-- Dataset records follows --

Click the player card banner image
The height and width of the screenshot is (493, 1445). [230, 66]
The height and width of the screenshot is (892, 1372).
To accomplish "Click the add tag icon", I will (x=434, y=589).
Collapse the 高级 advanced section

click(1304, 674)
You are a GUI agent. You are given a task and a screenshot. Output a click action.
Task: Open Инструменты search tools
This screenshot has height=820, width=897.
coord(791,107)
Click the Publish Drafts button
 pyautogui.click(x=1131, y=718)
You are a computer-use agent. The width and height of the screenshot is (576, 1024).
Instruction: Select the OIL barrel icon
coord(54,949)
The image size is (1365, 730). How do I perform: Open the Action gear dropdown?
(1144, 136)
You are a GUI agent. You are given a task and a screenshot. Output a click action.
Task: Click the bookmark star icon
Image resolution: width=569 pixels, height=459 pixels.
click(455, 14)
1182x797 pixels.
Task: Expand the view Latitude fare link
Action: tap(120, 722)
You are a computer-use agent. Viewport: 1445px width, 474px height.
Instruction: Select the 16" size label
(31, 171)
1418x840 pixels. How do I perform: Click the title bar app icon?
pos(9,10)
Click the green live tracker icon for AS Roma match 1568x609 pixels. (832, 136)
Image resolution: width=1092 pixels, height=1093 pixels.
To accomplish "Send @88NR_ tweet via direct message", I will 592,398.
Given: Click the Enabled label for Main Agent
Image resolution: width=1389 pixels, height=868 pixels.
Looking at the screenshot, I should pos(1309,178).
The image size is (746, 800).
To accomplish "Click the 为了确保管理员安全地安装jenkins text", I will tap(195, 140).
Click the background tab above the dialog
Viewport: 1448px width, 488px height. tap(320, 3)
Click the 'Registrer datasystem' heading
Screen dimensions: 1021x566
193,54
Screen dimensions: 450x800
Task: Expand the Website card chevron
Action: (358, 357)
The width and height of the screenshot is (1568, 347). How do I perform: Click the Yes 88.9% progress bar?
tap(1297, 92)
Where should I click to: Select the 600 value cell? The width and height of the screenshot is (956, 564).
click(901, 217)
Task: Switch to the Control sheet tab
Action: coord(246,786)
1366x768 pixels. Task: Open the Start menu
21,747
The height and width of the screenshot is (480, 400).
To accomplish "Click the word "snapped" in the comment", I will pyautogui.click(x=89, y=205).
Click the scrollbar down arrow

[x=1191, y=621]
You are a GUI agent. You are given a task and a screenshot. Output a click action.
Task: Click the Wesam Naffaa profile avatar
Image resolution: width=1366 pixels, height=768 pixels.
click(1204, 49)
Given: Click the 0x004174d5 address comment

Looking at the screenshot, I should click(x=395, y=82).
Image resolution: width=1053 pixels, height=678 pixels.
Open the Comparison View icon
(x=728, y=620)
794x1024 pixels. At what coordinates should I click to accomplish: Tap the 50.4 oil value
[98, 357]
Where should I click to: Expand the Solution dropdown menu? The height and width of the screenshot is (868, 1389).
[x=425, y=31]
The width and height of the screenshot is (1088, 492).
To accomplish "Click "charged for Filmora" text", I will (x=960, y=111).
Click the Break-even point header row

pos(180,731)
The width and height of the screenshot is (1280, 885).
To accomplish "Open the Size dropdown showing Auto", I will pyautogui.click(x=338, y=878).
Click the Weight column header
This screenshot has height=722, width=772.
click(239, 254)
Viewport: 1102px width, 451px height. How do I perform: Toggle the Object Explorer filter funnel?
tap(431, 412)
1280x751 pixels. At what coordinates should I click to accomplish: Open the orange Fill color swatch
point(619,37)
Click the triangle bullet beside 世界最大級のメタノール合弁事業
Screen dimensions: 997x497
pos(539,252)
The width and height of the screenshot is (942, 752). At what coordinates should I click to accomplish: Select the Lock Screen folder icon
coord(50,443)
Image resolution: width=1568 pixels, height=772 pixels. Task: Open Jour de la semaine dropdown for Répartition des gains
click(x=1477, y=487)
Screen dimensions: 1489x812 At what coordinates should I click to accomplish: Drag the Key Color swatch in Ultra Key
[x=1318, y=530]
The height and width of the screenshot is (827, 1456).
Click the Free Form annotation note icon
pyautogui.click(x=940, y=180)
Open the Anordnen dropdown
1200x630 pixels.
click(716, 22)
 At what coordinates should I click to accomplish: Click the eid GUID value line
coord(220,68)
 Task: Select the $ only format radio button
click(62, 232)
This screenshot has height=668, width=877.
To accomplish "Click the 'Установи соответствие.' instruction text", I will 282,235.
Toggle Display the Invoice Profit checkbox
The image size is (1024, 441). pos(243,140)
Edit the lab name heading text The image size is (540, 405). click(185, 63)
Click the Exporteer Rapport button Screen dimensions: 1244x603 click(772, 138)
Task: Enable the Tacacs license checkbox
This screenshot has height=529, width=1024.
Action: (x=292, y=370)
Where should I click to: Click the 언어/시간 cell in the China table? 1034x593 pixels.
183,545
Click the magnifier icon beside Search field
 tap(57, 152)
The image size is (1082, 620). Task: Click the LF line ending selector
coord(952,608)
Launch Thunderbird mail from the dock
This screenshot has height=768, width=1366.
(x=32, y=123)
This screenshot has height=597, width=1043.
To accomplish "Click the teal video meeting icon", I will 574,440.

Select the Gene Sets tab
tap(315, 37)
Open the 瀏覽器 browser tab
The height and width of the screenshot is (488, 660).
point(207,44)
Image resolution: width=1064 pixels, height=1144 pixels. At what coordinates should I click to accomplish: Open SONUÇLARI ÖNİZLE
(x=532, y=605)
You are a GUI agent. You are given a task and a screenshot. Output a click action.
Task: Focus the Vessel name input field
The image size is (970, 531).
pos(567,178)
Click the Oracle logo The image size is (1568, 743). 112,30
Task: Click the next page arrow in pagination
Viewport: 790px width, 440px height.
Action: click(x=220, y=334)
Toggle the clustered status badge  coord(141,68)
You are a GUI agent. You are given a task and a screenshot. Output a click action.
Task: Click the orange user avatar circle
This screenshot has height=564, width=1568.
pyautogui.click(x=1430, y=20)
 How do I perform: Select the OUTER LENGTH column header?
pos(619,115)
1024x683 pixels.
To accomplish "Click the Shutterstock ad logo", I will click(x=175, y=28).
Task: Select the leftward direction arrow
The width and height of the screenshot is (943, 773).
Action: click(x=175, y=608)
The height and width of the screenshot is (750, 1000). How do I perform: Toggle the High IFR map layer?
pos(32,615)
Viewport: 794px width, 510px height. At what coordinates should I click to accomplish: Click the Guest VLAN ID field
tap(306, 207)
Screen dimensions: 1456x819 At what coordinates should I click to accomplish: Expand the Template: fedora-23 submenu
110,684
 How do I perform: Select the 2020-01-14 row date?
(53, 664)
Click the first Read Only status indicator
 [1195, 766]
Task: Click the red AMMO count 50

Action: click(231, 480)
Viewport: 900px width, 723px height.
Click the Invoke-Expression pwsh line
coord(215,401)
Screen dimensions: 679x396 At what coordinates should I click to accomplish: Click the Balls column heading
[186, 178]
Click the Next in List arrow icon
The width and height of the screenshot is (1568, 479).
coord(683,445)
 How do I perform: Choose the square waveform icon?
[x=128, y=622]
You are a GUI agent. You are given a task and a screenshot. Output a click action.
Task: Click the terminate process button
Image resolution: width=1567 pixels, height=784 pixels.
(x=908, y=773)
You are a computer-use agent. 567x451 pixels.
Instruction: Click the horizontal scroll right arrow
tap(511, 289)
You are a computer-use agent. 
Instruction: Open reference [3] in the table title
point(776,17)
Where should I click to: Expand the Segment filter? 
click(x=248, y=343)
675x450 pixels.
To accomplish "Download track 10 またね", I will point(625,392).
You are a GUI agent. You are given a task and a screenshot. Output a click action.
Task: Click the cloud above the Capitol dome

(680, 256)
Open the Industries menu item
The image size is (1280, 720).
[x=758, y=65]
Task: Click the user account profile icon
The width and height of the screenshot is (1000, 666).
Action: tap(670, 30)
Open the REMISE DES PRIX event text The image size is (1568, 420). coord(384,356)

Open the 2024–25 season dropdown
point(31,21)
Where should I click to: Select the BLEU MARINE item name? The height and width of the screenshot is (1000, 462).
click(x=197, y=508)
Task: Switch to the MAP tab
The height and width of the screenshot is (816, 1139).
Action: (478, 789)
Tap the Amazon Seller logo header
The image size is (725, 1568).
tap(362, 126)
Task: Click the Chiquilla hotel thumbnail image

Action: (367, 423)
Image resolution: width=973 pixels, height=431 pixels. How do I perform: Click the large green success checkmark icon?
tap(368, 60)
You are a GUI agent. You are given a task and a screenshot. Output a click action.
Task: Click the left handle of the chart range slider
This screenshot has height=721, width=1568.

-- Dataset records concluded --

## Task directions
What is asked for is an exact copy of the lines above from the one containing "Toggle Display the Invoice Profit checkbox" through the one containing "Toggle the clustered", and only those.

## Solution below
Toggle Display the Invoice Profit checkbox
The image size is (1024, 441). pos(243,140)
Edit the lab name heading text The image size is (540, 405). click(185, 63)
Click the Exporteer Rapport button Screen dimensions: 1244x603 click(772, 138)
Task: Enable the Tacacs license checkbox
This screenshot has height=529, width=1024.
Action: (x=292, y=370)
Where should I click to: Click the 언어/시간 cell in the China table? 1034x593 pixels.
183,545
Click the magnifier icon beside Search field
 tap(57, 152)
The image size is (1082, 620). Task: Click the LF line ending selector
coord(952,608)
Launch Thunderbird mail from the dock
This screenshot has height=768, width=1366.
(x=32, y=123)
This screenshot has height=597, width=1043.
To accomplish "Click the teal video meeting icon", I will 574,440.

Select the Gene Sets tab
tap(315, 37)
Open the 瀏覽器 browser tab
The height and width of the screenshot is (488, 660).
point(207,44)
Image resolution: width=1064 pixels, height=1144 pixels. At what coordinates should I click to accomplish: Open SONUÇLARI ÖNİZLE
(x=532, y=605)
You are a GUI agent. You are given a task and a screenshot. Output a click action.
Task: Focus the Vessel name input field
The image size is (970, 531).
pos(567,178)
Click the Oracle logo The image size is (1568, 743). 112,30
Task: Click the next page arrow in pagination
Viewport: 790px width, 440px height.
Action: click(x=220, y=334)
Toggle the clustered status badge  coord(141,68)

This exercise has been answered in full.